- Exercise objective
The material below holds pictures; leave them out and reproduce exactly the lines from the one with "Task: Open Arts, Entertainment" through the one with "This screenshot has height=206, width=561.", inclusive.

(Given records)

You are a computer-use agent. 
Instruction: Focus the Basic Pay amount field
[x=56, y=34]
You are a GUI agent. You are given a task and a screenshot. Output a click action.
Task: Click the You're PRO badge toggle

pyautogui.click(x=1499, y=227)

(End Given records)
(Given records)

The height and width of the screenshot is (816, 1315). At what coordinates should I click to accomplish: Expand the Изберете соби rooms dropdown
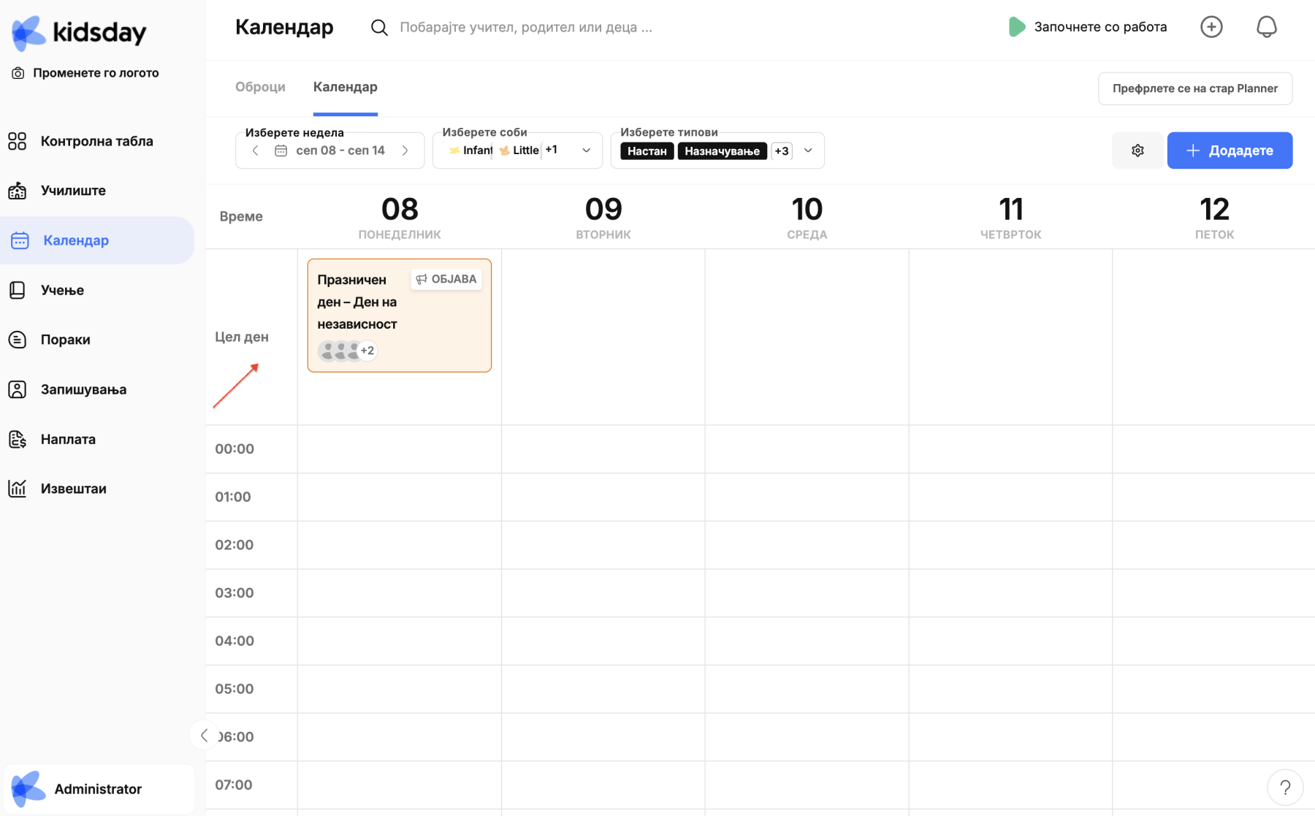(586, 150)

(End Given records)
(Given records)

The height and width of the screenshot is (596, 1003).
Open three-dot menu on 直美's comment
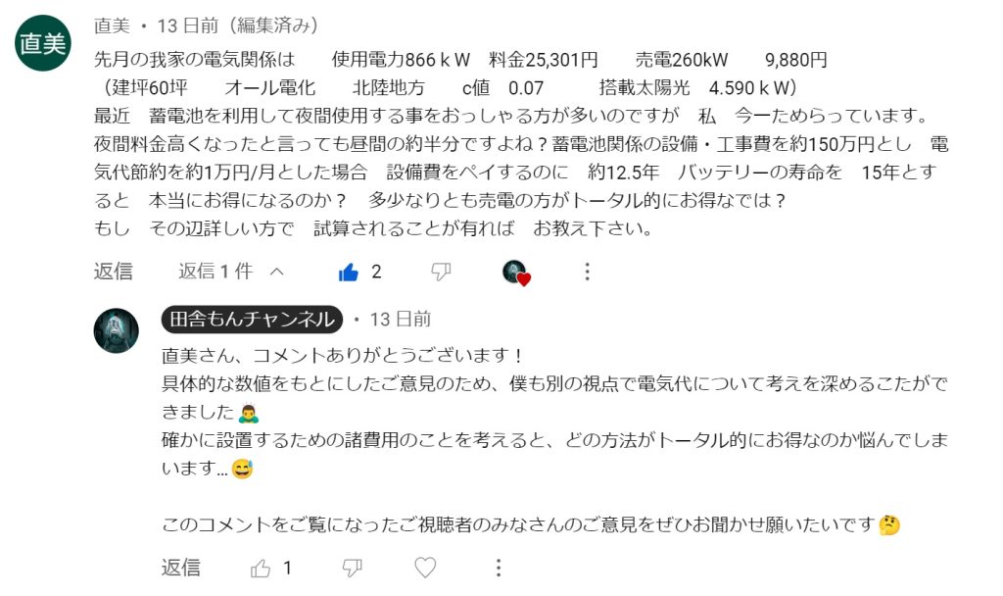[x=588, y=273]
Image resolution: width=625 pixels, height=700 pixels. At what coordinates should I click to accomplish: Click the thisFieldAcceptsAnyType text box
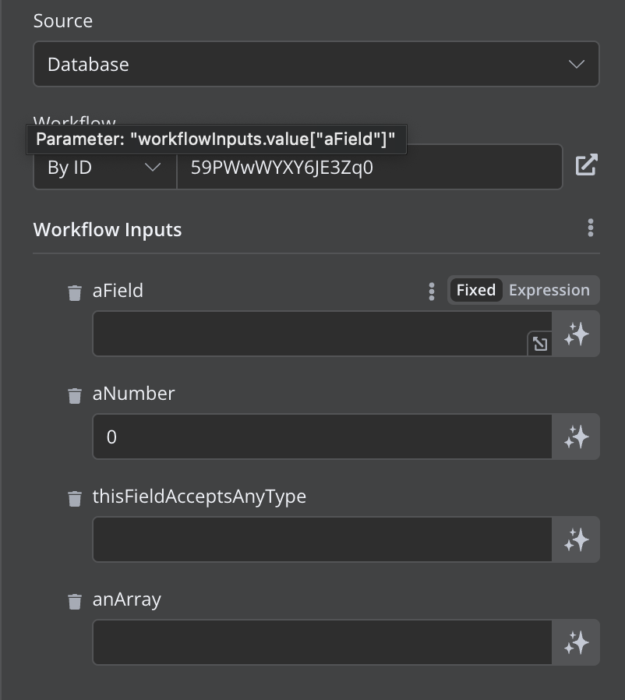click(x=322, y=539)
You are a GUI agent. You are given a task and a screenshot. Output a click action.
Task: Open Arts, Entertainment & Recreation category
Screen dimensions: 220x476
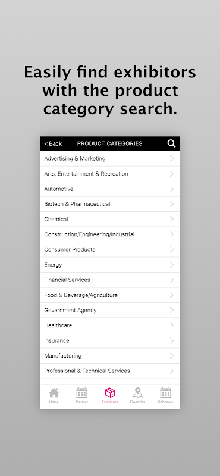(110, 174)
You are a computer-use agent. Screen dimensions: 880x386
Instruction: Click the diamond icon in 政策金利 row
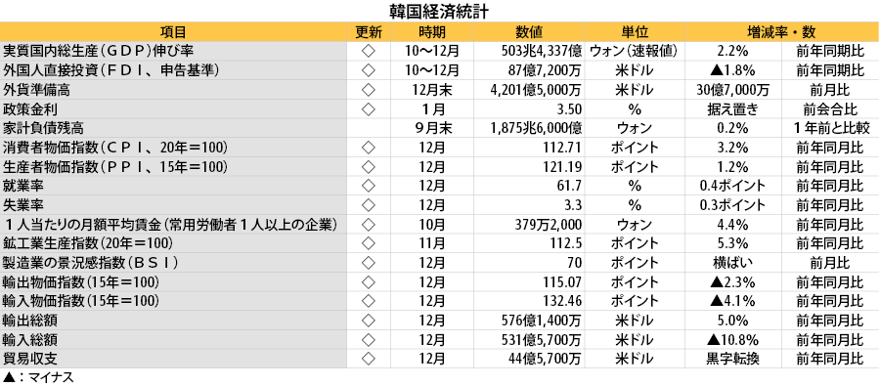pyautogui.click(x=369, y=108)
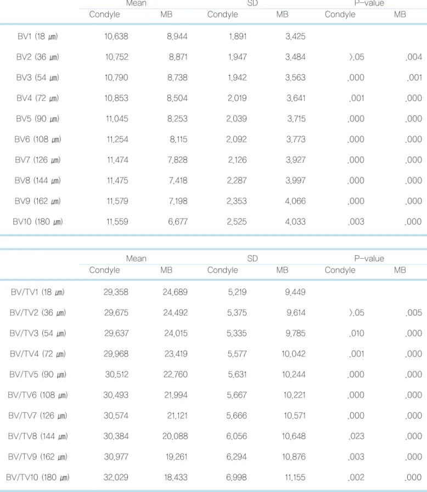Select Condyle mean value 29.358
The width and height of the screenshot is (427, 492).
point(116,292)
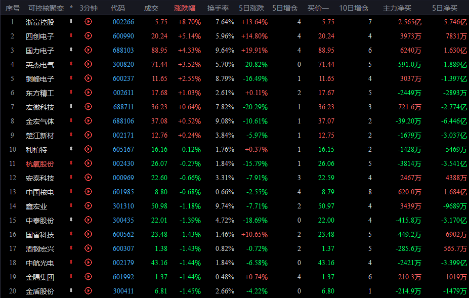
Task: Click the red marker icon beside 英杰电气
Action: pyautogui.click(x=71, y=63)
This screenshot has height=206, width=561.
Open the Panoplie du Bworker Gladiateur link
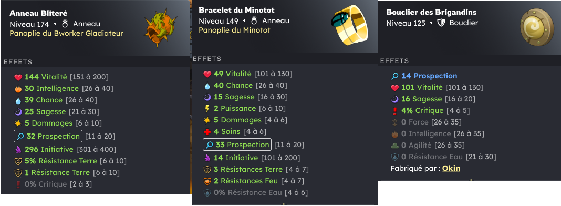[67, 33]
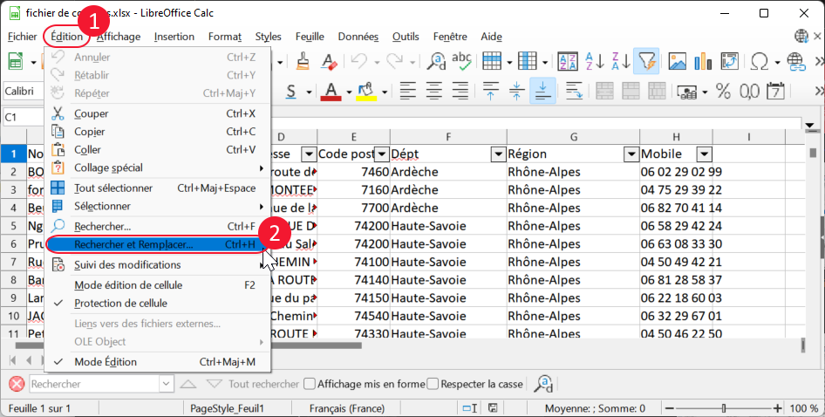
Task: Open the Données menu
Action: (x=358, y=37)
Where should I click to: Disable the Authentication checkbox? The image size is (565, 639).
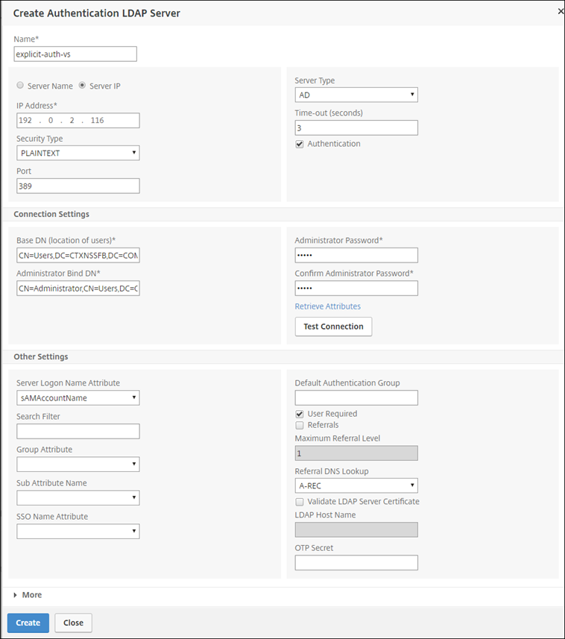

(End Given records)

- Answer for the task
Task: Open Arts, Entertainment & Recreation category
Screen dimensions: 220x476
(110, 174)
You are a computer-use agent. Screen dimensions: 880x386
Instruction: Click the diamond icon in 政策金利 row
pyautogui.click(x=369, y=108)
Select Condyle mean value 29.358
The width and height of the screenshot is (427, 492).
point(116,292)
Task: Click the red marker icon beside 英杰电气
Action: pyautogui.click(x=71, y=63)
This screenshot has height=206, width=561.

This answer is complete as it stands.